Back in October, in my fit of rage over Mom’s huge tumor marker jump, I knit her a hat.
Wow! you say.
Working your anger out through a hat! How hippy health freak pacifist of you! But the fact of the matter is that I drank a lot too. Despite drinking, not eating, and not sleeping, the hat turned out quite nicely.
Earlier in the month, I had purchased eight skeins of thick 90/10 alpaca/wool yarn. Having received a gift certificate for the snobby knitting store that was due to expire and knowing that I would never spend that much per skein again in my life, I went for it and chose eight different and deep colors. Different fibers hold color differently, and the character of the color changes between yarns, even with the same dyes. Wool does well with bright primary colors, but it can also hide the essence of a color so deep within its strands that the garment gives way to some kind of meaning or purpose. With wool, the partially knitted item is distinct from the yarn. That’s when the sweater practically knits itself. Alpaca doesn’t hold bright colors, and it doesn’t hide the color and separate the yarn from the piece. It grasps the color and pulls it in until you’re knitting color instead of fiber. Its colors are dynamic, and every time I changed rooms, the hues migrated with me. The yarn is light and soft, and it never pulls too tightly.
So when I began knitting a hat for my mother, knowing it needed to be thick and soft against her bald head, knowing I needed rich, deep colors, knowing I had an assortment of luxury yarn in my knitting basket, I went for the alpaca. I chose four colors: dark purple, olive green, gray-green, and red. Around the middle of the hat, in huge, red, block letters: CANCER SUCKS. I knitted and knitted and changed colors and knitted.
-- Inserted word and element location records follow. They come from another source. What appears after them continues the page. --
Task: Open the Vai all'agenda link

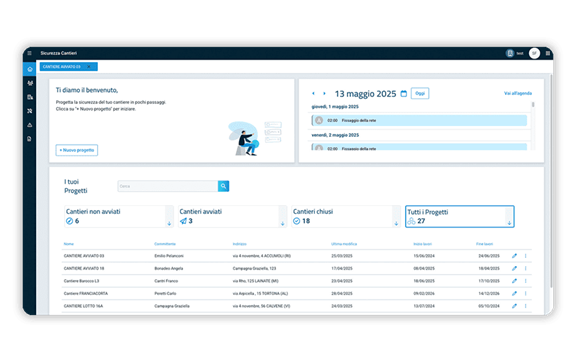Action: 518,93
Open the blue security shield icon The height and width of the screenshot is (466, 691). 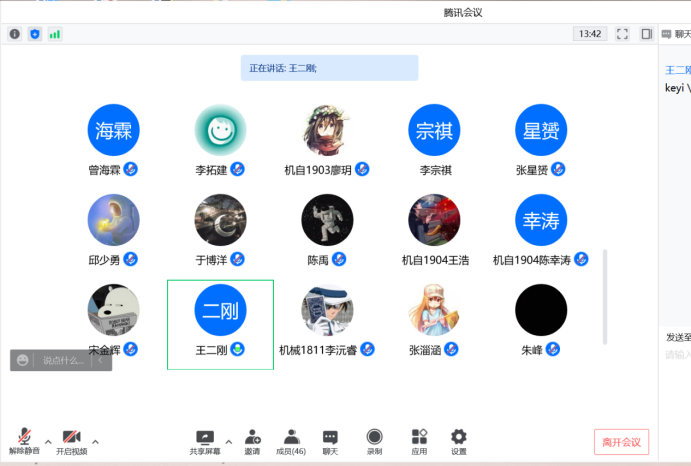pyautogui.click(x=35, y=34)
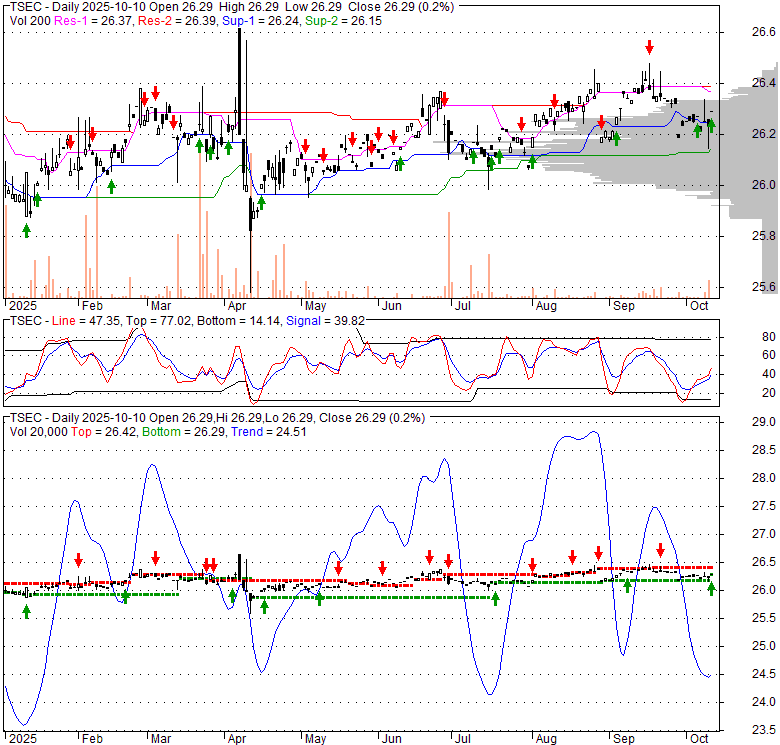The height and width of the screenshot is (745, 780).
Task: Click the red sell arrow above September peak in top chart
Action: [649, 47]
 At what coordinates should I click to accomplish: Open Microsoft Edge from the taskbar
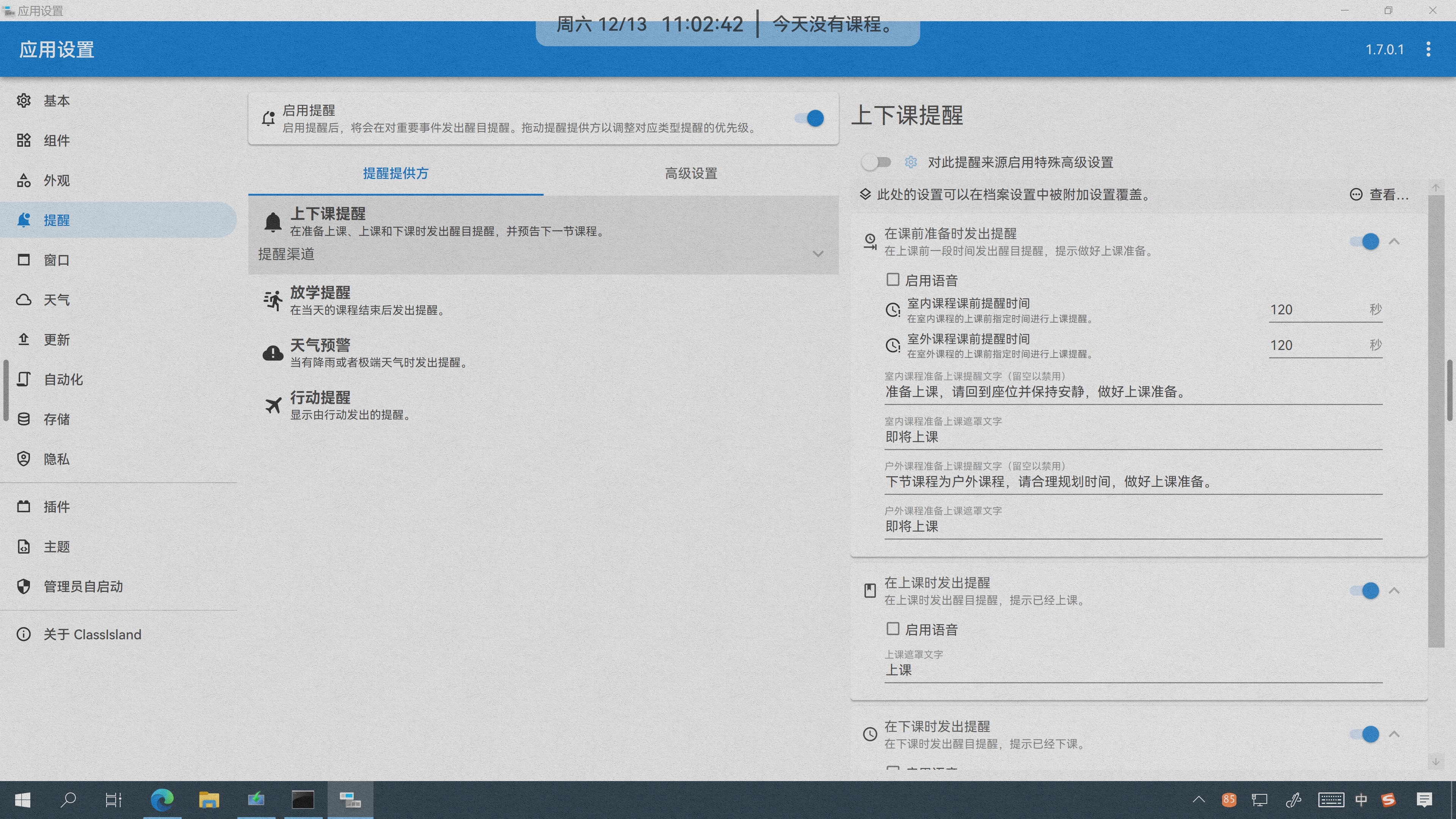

I marked the pattern for the letters on graph paper and followed it back and forth. No missed stitches, no poor counting. Just right. It was perfect. The whole thing took a weekend.
She wore it all the time. I intentionally made it wide enough to fit around her head with very little tension so that it wouldn’t be itchy at all. The bottom was wide enough to fold up and cover CANCER SUCKS in case she was concerned about someone being offended. She wasn’t, though, and she wore it everywhere—that big, bright, blatantly grouchy hat succinctly divulging her innermost thoughts.
When I realized just how close she was to dying, I brought my leftover red and purple (two of Mom’s favorite colors) to their house. I wanted her to have something I knitted, but I didn’t want to lose that hat. My good old fashioned Midwestern guilt had kicked in, and I felt so selfish at not wanting to lose the hat. So I made her two socks, and after I told Dad and Brooke my thought process, they both agreed that the hat wouldn’t do Mom any good, and I really, truly needed it for myself. The socks are red and purple around the ankles with the heels and toes purple and the foot red. The red that had danced around the color wheel from brick to magenta was as red as red could be against that purple. The purple had seemed almost black on the hat, but its royal aubergine gleam was clear with coupled with the red.
I knitted like a fiend her last few days. Every so often, I pulled a partially-knit sock over her foot and asked how it felt. When I finished the first, I put it on her and left it there several hours. The second, however, wasn’t finished until the day she died, completed some time between describing Mom’s volunteer work to the “life story professional” and choosing one of the many caskets displayed via PowerPoint. We had chosen Mom’s outfit before we left for that meeting: red cashmere turtleneck and pale beige linen slacks. After weaving the ends in and clipping the excess yarn with Brooke’s Swiss army knife, I placed them on the pile of clothes, and we left.
Some time near the end of the first visitation, the socks came into the conversation. I was sitting around with several friends, and I wondered aloud if they had actually put the socks on her. One jokingly offered his flashlight so I could look, but it turns out he didn’t actually have a flashlight in his car. A friend on the other side of me cleared his throat and said he had one in his coat. I demanded immediate possession of it, and told the crowd to cover me, that I was going in to check on the socks. They did, I did, and they had.
The next thing I knew, several people wanted to see the socks, so I called them all up to look as a crowd. Mom, always curious and mischievous, nodded her approval from the great beyond. Brooke pulled her mother aside to tell her that I had made the socks and was now showing them to people, and her mom wanted a peek before they left. I demanded the flashlight again and snuck back over to the casket to lift the white drape and illuminate Mom’s feet.
And she started to cry. I still don’t know why exactly. I don’t know if it has anything to do with her having taught me to knit. I don’t know if it comes from her sadness at the impending loss of her last older relative who happened to die later that night. I don’t know if it’s because of the openly expressed tenderness of preparing a body for burial. Maybe it was all of those things. Maybe it was something else altogether.
I think about those socks and wish I had a picture of them, but enough of my friends and family saw them to verify their existence. I still have the hat, and I have pictures of it on Brooke’s head and on Mom’s. The purpose of the socks is to keep her warm, and the hat’s is to keep her in my mind. I don’t know if the socks are doing their job, but the hat is.